WE SHALL NEVER SEE HIM MORE.
There were no dates.
I felt a sudden chill. Who had selected these words, I wondered? Was it Vida Winter? And what was the mood behind them? It seemed to me that there was room for a certain ambiguity in the expression. Was it the sorrow of bereavement? Or the triumphant farewell of the survivors to a bad lot?
Leaving the church and walking slowly down the gravel drive to the lodge gates, I felt a light, almost weightless scrutiny on my back. Aurelius was gone, so what was it? The Angelfield ghost, perhaps? Or the burned-out eyes of the house itself? Most probably it was just a deer, watching me invisibly from the shadow of the woods.
"It's a shame," said my father in the shop that evening, "that you can't come home for a few hours."
"I am home," I protested, feigning ignorance. But I knew it was my mother he was talking about. The truth was that I couldn't bear her tinny brightness, nor the pristine paleness of her house. I lived in shadows, had made friends with my grief, but in my mother's house I knew my sorrow was unwelcome. She might have loved a cheerful, chatty daughter, whose brightness would have helped banish her own fears. As it was, she was afraid of my silences. I preferred to stay away. "I have so little time," I explained. "Miss Winter is anxious that we should press on with the work. And it's only a few weeks till Christmas, after all. I'll be back again then."
"Yes," he said. "It will be Christmas soon." He seemed sad and worried. I knew I was the cause, and I was sorry I couldn't do anything about it. "I've packed a few books to take back to Miss Winter's with me. I've put a note on the cards in the index." "That's fine. No problem."
That night, drawing me out of sleep, a pressure on the edge of my bed. The angularity of bone pressing against my flesh through the bedclothes.
It is her! Come for me at last!
All I have to do is open my eyes and look at her. But fear paralyzes me. What will she be like? Like me? Tall and thin with dark eyes? Or- it is this I fear-has she come direct from the grave? What terrible thing is it that I am about to join myself- rejoin myself-to?
The fear dissolves.
I have woken up.
The pressure through the blankets is gone, a figment of sleep. I do not know whether I am relieved or disappointed. I got up, repacked my things, and in the bleakness of the winter dawn walked to the station for the first train north.
HESTER ARRIVES
When I left Yorkshire, November was going strong; by the time I returned it was in its dying days, about to tilt into December.
December gives me headaches and diminishes my already small appetite. It makes me restless in my reading. It keeps me awake at night with its damp, chilly darkness.
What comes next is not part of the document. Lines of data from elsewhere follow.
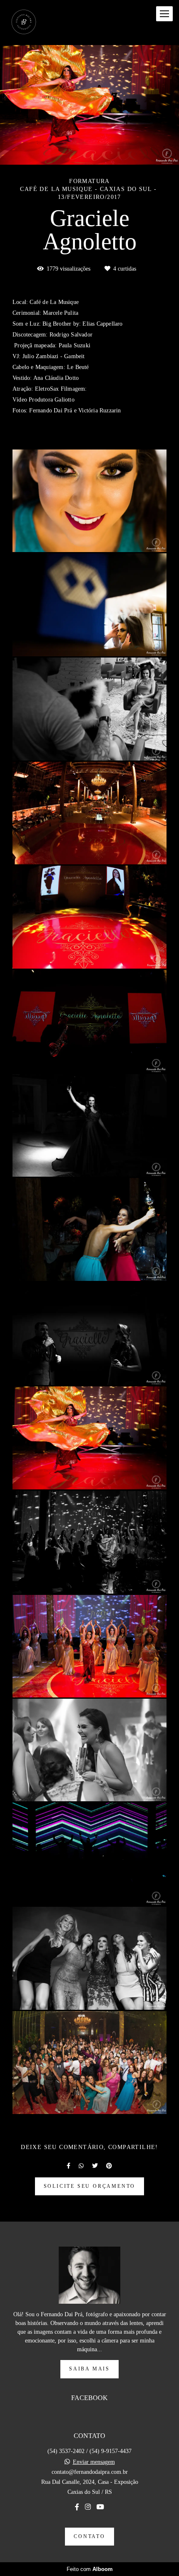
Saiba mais (89, 2369)
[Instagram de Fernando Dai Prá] (88, 2507)
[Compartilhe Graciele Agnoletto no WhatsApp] (81, 2166)
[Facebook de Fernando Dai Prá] (77, 2507)
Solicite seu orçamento (90, 2186)
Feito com (90, 2569)
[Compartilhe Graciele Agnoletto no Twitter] (95, 2166)
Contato (89, 2536)
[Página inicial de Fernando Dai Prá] (23, 22)
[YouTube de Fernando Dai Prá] (100, 2507)
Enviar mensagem (94, 2462)
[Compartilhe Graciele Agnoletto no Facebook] (68, 2166)
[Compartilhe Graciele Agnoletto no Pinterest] (109, 2166)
There is a clock inside me that starts to tick on the first of December, measuring the days, the hours and the minutes, counting down to a certain day, the anniversary of the day my life was made and then unmade: my birthday. I do not like December.
This year the sense of foreboding was made worse by the weather. A heavy sky hovered repressively over the house, casting us into an eternal dim twilight. I arrived back to find Judith scurrying from room to room, collecting desk lamps and standard lamps and reading lamps from guest rooms that were never used, and arranging them in the library, the drawing room, my own rooms. Anything to keep at bay the murky grayness that lurked in every corner, under every chair, in the folds of the curtains and the pleats of the upholstery.
Miss Winter asked no questions about my absence, nor did she tell me anything about the progression of her illness, but even after so short an absence, her decline was clear to see. The cashmere wraps fell in apparently empty folds around her diminished frame, and on her fingers the rubies and emeralds seemed to have expanded, so thin had her hands become. The fine white line that had been visible in her parting before I left had broadened; it crept along each hair, diluting the metallic tones to a weaker shade of orange. But despite her physical frailty, she seemed full of some force, some energy, that overrode both illness and age and made her powerful. As soon as I presented myself in the room, almost before I had sat down and taken out my notebook, she began to speak, picking up the story where she had left off, as though it were brimful in her and could not be contained a moment longer.